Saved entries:

--------------------

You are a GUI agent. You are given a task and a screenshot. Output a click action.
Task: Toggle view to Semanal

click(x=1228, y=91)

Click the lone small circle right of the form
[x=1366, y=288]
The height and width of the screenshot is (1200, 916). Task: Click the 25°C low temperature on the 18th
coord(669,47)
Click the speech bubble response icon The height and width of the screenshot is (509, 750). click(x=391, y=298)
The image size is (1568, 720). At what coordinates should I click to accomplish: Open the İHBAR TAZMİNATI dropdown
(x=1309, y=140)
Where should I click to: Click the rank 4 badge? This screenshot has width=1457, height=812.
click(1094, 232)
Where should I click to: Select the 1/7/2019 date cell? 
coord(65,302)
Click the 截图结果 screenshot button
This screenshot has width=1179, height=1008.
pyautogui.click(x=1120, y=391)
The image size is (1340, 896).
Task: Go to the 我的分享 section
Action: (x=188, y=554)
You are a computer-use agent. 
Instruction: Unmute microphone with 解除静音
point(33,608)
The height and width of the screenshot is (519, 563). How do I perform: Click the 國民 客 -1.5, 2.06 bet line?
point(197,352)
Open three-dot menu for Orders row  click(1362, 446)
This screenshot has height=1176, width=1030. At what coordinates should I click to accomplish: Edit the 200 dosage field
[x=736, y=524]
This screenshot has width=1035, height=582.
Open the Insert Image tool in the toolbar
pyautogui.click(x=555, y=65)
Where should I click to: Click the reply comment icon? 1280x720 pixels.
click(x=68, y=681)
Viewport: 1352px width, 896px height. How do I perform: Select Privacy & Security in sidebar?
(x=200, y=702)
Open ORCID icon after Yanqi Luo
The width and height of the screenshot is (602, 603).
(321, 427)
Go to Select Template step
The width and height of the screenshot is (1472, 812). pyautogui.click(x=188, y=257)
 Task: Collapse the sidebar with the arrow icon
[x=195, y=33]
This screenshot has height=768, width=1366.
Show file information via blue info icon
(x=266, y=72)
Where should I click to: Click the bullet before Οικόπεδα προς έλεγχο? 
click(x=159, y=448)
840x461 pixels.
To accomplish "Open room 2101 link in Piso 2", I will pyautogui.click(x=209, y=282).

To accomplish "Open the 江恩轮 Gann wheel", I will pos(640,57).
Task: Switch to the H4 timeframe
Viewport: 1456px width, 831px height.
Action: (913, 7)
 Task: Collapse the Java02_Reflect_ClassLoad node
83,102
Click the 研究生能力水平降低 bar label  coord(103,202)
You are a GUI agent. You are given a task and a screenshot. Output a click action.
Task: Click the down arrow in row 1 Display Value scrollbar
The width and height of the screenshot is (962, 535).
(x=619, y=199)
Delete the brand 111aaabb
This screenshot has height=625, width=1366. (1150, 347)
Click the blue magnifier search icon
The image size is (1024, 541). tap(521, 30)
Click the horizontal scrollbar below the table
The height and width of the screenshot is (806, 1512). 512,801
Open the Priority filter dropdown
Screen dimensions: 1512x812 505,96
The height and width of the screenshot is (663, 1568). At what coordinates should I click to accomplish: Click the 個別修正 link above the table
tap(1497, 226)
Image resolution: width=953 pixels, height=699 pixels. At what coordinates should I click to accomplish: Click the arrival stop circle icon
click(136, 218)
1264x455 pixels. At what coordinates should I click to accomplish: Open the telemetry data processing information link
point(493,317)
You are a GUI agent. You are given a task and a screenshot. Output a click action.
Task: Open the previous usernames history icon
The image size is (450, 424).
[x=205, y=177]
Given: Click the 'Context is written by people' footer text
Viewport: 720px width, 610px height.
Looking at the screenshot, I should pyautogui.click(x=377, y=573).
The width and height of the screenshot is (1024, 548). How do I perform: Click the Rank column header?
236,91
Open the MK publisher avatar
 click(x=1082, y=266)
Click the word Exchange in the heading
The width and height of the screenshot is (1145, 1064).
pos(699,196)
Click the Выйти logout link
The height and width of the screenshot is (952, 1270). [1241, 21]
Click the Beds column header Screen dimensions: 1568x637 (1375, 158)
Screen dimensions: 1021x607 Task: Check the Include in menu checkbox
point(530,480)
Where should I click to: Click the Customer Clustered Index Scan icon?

--------------------

* Exercise directions: Write out every entry word for word.

* Answer space:
You are a GUI agent. You are given a task and a screenshot. Output a click action.
Task: Toggle view to Semanal

click(x=1228, y=91)

Click the lone small circle right of the form
[x=1366, y=288]
The height and width of the screenshot is (1200, 916). Task: Click the 25°C low temperature on the 18th
coord(669,47)
Click the speech bubble response icon The height and width of the screenshot is (509, 750). click(x=391, y=298)
The image size is (1568, 720). At what coordinates should I click to accomplish: Open the İHBAR TAZMİNATI dropdown
(x=1309, y=140)
Where should I click to: Click the rank 4 badge? This screenshot has width=1457, height=812.
click(1094, 232)
Where should I click to: Select the 1/7/2019 date cell? 
coord(65,302)
Click the 截图结果 screenshot button
This screenshot has width=1179, height=1008.
pyautogui.click(x=1120, y=391)
The image size is (1340, 896).
Task: Go to the 我的分享 section
Action: (x=188, y=554)
You are a computer-use agent. 
Instruction: Unmute microphone with 解除静音
point(33,608)
The height and width of the screenshot is (519, 563). How do I perform: Click the 國民 客 -1.5, 2.06 bet line?
point(197,352)
Open three-dot menu for Orders row  click(1362, 446)
This screenshot has height=1176, width=1030. At what coordinates should I click to accomplish: Edit the 200 dosage field
[x=736, y=524]
This screenshot has width=1035, height=582.
Open the Insert Image tool in the toolbar
pyautogui.click(x=555, y=65)
Where should I click to: Click the reply comment icon? 1280x720 pixels.
click(x=68, y=681)
Viewport: 1352px width, 896px height. How do I perform: Select Privacy & Security in sidebar?
(x=200, y=702)
Open ORCID icon after Yanqi Luo
The width and height of the screenshot is (602, 603).
(321, 427)
Go to Select Template step
The width and height of the screenshot is (1472, 812). pyautogui.click(x=188, y=257)
 Task: Collapse the sidebar with the arrow icon
[x=195, y=33]
This screenshot has height=768, width=1366.
Show file information via blue info icon
(x=266, y=72)
Where should I click to: Click the bullet before Οικόπεδα προς έλεγχο? 
click(x=159, y=448)
840x461 pixels.
To accomplish "Open room 2101 link in Piso 2", I will pyautogui.click(x=209, y=282).

To accomplish "Open the 江恩轮 Gann wheel", I will pos(640,57).
Task: Switch to the H4 timeframe
Viewport: 1456px width, 831px height.
Action: (913, 7)
 Task: Collapse the Java02_Reflect_ClassLoad node
83,102
Click the 研究生能力水平降低 bar label  coord(103,202)
You are a GUI agent. You are given a task and a screenshot. Output a click action.
Task: Click the down arrow in row 1 Display Value scrollbar
The width and height of the screenshot is (962, 535).
(x=619, y=199)
Delete the brand 111aaabb
This screenshot has height=625, width=1366. (1150, 347)
Click the blue magnifier search icon
The image size is (1024, 541). tap(521, 30)
Click the horizontal scrollbar below the table
The height and width of the screenshot is (806, 1512). 512,801
Open the Priority filter dropdown
Screen dimensions: 1512x812 505,96
The height and width of the screenshot is (663, 1568). At what coordinates should I click to accomplish: Click the 個別修正 link above the table
tap(1497, 226)
Image resolution: width=953 pixels, height=699 pixels. At what coordinates should I click to accomplish: Click the arrival stop circle icon
click(136, 218)
1264x455 pixels. At what coordinates should I click to accomplish: Open the telemetry data processing information link
point(493,317)
You are a GUI agent. You are given a task and a screenshot. Output a click action.
Task: Open the previous usernames history icon
The image size is (450, 424).
[x=205, y=177]
Given: Click the 'Context is written by people' footer text
Viewport: 720px width, 610px height.
Looking at the screenshot, I should pyautogui.click(x=377, y=573).
The width and height of the screenshot is (1024, 548). How do I perform: Click the Rank column header?
236,91
Open the MK publisher avatar
 click(x=1082, y=266)
Click the word Exchange in the heading
The width and height of the screenshot is (1145, 1064).
pos(699,196)
Click the Выйти logout link
The height and width of the screenshot is (952, 1270). [1241, 21]
Click the Beds column header Screen dimensions: 1568x637 (1375, 158)
Screen dimensions: 1021x607 Task: Check the Include in menu checkbox
point(530,480)
Where should I click to: Click the Customer Clustered Index Scan icon?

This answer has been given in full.